In traditional keyword research, marketers often start with a seed keyword and then explore related queries through tools, search suggestions, or competitor analysis. AI can accelerate that exploratory phase by generating many adjacent ideas quickly.
Even if some individual keywords are imperfect, the broader topic map can still be valuable.
In practice, this means AI works well as an ideation engine. It helps marketers move from one core topic to multiple supporting angles that could form part of a larger content strategy.
The important distinction is that these ideas still need to be validated with real data before they become part of an SEO plan.
The role AI should play in keyword research
After going through this exercise, the conclusion became fairly clear.

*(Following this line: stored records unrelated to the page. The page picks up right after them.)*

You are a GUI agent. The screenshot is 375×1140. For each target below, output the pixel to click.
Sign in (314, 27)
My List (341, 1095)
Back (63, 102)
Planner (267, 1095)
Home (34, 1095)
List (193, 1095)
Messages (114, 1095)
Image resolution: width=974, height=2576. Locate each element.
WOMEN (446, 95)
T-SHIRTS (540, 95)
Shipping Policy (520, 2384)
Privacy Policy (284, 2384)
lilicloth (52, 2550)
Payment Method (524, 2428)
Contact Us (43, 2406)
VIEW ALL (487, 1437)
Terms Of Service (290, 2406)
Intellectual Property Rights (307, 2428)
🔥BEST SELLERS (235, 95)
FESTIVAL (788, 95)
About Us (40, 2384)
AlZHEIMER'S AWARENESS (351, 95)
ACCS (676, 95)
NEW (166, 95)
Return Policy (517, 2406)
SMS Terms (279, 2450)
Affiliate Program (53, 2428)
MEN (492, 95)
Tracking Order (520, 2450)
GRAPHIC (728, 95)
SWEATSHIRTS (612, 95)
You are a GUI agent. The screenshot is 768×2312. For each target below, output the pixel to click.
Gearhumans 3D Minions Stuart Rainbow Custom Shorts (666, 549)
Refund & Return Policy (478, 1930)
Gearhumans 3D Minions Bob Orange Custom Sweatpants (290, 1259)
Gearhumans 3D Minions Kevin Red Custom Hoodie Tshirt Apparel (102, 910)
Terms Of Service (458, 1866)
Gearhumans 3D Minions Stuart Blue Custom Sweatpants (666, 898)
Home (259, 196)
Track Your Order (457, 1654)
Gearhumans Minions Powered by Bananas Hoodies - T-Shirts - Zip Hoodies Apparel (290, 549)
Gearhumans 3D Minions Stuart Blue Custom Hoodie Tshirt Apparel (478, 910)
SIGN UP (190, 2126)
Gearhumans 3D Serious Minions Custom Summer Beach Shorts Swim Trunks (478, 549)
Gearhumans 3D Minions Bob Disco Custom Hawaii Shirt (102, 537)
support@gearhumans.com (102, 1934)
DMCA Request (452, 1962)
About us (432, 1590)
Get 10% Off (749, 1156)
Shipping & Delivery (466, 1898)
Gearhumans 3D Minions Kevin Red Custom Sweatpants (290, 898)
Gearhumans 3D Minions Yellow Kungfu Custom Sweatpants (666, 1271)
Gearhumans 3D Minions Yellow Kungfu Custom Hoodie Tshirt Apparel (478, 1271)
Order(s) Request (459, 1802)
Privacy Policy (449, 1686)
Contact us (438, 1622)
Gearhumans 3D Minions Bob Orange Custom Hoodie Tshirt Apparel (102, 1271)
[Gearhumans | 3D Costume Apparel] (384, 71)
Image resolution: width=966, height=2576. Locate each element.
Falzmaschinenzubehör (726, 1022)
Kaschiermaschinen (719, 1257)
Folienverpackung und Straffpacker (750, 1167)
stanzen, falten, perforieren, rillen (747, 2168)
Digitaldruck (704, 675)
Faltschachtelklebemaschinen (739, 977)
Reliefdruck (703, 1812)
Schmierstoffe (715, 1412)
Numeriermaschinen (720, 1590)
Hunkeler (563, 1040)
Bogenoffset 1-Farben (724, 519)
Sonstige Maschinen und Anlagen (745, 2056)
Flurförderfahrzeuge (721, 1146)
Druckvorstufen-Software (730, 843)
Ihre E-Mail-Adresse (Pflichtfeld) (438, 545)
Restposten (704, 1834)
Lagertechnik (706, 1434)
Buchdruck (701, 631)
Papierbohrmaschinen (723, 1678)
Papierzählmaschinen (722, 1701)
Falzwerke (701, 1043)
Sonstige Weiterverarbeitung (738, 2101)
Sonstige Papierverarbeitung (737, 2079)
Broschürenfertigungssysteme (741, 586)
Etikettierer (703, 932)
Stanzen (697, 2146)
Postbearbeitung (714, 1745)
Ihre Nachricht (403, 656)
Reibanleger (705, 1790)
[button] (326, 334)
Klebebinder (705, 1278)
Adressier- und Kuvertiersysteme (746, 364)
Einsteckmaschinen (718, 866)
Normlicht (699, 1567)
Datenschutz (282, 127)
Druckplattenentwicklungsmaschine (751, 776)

AI should not be treated as a replacement for keyword research tools. But it can be a useful assistant in the early stages of the process.
In practice, the most effective approach is to combine both.
AI works well when you want to quickly explore a topic. It can generate variations, identify adjacent themes, and suggest questions people might ask about a subject. That makes it helpful when you are trying to move from a single idea to a broader set of content possibilities.
However, once those ideas exist, they still need to be tested.
Search demand, ranking difficulty, and actual user intent must be validated using real search data. Tools that analyze search volume, competition, and existing search results remain essential for that part of the workflow.
A practical process might look like this:
First, use AI to expand a topic and generate potential keyword ideas.
Next, verify those ideas using keyword research tools and search data.
Then analyze the search results to understand what type of content Google is rewarding for those queries.
Finally, structure your content strategy around the opportunities that are both relevant and realistically achievable.
In other words, AI can help you move faster at the beginning, but strategic judgment and real data are still required to decide where to focus.